The tokenized asset market has surged by 40%: structure, leaders, and the future of the sector

The sector of tokenized real-world assets (RWA) is showing impressive growth: since the beginning of the year, its market capitalization has increased by 40%, reaching $51 billion. This rise comes amid a broader correction in the crypto market, indicating sustained interest from institutional and retail investors in the digitization of traditional assets.
The number of RWA token holders has surged by 60% over the same period, exceeding 917,000 unique addresses. The leaders in terms of attracted assets remain the Figure platform with $18.9 billion and Securitize, managing $4.3 billion. These projects are building the infrastructure for a new class of digital instruments.
Market Structure and Key Trends
An analysis of capital distribution within the sector shows that private lending holds a dominant position — 47% of the total volume. In second place are tokenized US Treasury bonds (30%), and precious metals round out the top three with a 9% share. Activity is primarily concentrated in two blockchain networks: Provenance (39% of volume) and Ethereum (33%).
The segment of tokenized stocks deserves special attention. Over the past six months, it has grown by 130%, reaching $1.6 billion. In June, the monthly transaction volume in this segment amounted to $5.3 billion — for comparison, in September of last year, it was at $500 million. This indicates explosive demand for liquidity and round-the-clock trading.
Three Tokenization Models
Three key approaches to issuing digital stocks have emerged in the market. The first is the infrastructure model, where brokers like Robinhood buy stocks and issue tokens backed by them. This scheme provides access to 24/7 trading but does not grant holders voting rights.
The second approach is the settlement layer, where blockchain completely replaces traditional accounting systems. Projects Figure and Securitize are building regulated stacks, providing investors with full ownership rights. The third is the hybrid model, promoted by Coinbase, offering an "exchange for everything" for non-US users, combining stocks, derivatives, and crypto assets.
Regulatory Context
The further development of the industry directly depends on the SEC's stance. The agency has already approved pilot projects by NYSE and Nasdaq for trading tokenized securities. A key catalyst could be the so-called "innovation exemption," which would allow trading such assets within the US without violating existing regulations.

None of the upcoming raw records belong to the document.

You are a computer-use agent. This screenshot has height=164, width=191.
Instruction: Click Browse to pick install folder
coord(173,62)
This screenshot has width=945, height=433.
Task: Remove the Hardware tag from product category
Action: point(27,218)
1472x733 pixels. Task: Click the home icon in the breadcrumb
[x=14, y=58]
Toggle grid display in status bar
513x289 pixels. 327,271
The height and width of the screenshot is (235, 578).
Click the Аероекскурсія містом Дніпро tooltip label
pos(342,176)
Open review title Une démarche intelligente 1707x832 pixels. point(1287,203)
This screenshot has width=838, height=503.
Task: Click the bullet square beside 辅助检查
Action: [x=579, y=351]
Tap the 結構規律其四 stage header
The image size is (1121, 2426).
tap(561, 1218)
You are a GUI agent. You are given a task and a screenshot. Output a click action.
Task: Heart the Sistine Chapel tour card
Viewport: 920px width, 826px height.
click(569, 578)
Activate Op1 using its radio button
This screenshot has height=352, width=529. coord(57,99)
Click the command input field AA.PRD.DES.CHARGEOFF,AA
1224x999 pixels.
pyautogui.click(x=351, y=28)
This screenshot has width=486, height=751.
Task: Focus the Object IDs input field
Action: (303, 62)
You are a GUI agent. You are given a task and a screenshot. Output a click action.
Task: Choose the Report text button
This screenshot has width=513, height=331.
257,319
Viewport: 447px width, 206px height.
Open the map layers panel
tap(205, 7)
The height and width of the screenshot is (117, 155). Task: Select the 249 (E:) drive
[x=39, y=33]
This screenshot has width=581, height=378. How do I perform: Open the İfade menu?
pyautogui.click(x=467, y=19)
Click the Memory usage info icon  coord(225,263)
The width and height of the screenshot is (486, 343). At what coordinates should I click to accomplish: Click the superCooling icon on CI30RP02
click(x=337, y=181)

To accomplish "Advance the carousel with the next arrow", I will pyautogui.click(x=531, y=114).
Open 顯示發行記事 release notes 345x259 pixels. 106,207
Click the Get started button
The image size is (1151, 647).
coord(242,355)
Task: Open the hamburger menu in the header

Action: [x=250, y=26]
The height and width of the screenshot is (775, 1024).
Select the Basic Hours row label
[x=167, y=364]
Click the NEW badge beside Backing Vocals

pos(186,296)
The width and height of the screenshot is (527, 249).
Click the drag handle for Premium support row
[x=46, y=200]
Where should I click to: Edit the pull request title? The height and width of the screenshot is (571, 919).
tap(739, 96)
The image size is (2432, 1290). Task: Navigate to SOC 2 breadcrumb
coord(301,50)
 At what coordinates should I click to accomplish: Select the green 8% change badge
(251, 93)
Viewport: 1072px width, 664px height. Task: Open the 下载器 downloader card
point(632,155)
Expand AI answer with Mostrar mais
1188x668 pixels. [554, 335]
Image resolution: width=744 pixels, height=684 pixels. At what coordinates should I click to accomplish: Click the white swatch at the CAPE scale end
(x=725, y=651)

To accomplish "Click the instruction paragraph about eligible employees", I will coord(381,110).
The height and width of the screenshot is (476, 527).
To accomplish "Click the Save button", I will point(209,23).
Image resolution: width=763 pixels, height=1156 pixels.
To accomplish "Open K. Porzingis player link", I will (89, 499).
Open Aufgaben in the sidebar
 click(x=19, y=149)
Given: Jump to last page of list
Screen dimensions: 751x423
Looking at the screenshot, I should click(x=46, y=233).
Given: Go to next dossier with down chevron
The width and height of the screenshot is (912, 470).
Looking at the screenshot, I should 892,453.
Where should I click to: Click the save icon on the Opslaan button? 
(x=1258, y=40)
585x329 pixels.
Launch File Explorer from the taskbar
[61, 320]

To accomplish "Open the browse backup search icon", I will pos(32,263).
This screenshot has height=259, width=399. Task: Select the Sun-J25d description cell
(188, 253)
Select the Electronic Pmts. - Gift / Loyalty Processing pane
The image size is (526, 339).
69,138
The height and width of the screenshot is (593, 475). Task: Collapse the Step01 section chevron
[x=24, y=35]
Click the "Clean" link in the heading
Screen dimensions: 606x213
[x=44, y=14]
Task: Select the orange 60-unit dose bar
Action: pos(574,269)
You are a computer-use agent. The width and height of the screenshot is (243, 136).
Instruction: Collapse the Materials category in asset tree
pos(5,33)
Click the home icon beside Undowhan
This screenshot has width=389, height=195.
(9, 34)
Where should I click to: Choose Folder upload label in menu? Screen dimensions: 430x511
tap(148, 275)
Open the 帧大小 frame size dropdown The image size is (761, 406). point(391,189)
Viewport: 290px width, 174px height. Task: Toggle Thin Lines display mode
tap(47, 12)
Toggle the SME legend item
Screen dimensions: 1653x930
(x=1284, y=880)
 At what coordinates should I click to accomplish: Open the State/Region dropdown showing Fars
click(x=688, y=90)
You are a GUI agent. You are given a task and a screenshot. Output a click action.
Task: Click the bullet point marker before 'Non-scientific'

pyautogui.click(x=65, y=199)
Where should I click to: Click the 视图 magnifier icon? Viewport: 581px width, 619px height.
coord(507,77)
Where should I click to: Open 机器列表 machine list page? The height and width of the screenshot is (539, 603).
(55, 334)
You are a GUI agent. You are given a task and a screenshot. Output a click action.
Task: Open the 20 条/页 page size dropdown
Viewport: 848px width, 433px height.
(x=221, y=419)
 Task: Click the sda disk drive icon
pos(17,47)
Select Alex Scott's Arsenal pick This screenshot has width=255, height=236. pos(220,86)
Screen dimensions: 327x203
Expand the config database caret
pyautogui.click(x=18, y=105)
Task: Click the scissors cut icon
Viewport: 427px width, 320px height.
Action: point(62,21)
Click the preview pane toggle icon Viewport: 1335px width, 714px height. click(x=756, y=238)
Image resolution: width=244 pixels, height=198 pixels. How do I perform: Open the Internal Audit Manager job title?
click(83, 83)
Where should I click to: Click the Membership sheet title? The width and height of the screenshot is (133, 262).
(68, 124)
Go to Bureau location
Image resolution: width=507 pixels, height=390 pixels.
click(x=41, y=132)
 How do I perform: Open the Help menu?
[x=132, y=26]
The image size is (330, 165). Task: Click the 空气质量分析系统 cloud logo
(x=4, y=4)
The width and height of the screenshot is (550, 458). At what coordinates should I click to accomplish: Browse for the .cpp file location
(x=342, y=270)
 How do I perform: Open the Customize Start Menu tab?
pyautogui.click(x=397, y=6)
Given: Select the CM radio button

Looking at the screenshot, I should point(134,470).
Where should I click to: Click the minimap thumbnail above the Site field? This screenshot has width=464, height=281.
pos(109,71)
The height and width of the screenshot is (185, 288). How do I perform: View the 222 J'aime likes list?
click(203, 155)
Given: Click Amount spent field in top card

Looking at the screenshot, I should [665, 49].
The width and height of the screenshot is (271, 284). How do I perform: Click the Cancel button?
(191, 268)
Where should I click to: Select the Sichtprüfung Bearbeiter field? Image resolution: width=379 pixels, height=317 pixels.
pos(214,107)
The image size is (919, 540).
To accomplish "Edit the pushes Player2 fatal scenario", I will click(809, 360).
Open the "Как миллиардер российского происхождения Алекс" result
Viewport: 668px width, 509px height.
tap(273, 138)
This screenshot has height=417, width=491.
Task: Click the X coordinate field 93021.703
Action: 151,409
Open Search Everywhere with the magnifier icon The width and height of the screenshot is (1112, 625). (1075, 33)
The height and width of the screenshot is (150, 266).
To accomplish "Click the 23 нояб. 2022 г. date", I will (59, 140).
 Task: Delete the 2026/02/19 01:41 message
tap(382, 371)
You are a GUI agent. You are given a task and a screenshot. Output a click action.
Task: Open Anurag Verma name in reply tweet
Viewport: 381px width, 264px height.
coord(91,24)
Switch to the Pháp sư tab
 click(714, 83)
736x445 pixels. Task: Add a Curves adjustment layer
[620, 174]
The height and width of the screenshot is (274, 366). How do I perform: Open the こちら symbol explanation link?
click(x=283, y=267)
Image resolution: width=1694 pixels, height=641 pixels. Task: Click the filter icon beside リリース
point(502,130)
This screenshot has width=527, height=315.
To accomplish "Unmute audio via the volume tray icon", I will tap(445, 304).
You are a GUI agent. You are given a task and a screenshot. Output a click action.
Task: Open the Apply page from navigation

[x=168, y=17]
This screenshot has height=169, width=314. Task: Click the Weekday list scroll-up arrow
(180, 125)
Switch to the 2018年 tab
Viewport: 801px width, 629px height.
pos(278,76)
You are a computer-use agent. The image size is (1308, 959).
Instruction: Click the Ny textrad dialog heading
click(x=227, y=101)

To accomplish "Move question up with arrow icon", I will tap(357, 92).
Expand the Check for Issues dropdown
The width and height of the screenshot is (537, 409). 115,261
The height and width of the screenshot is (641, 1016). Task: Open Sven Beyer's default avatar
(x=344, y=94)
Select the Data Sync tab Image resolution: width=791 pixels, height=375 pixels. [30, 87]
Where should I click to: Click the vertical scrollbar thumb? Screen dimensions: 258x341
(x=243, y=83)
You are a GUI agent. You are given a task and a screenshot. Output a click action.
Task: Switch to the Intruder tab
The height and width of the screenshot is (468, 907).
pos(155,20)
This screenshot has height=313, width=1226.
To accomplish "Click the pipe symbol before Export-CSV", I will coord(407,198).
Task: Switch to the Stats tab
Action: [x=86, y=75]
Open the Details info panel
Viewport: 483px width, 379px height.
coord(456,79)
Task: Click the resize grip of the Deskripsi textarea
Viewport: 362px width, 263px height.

My comment: The sector's growth of 40% in six months is just the beginning. Tokenization of stocks and bonds opens access to 24/7 liquidity and reduces costs, which will inevitably attract large institutional players. However, without clear regulation in the US, this market risks remaining niche. The success of Figure and Securitize shows that investors are willing to pay for transparency and speed, but regulatory uncertainty is holding back mass adoption. If the SEC gives the green light, we could see explosive growth to $100 billion by the end of the year.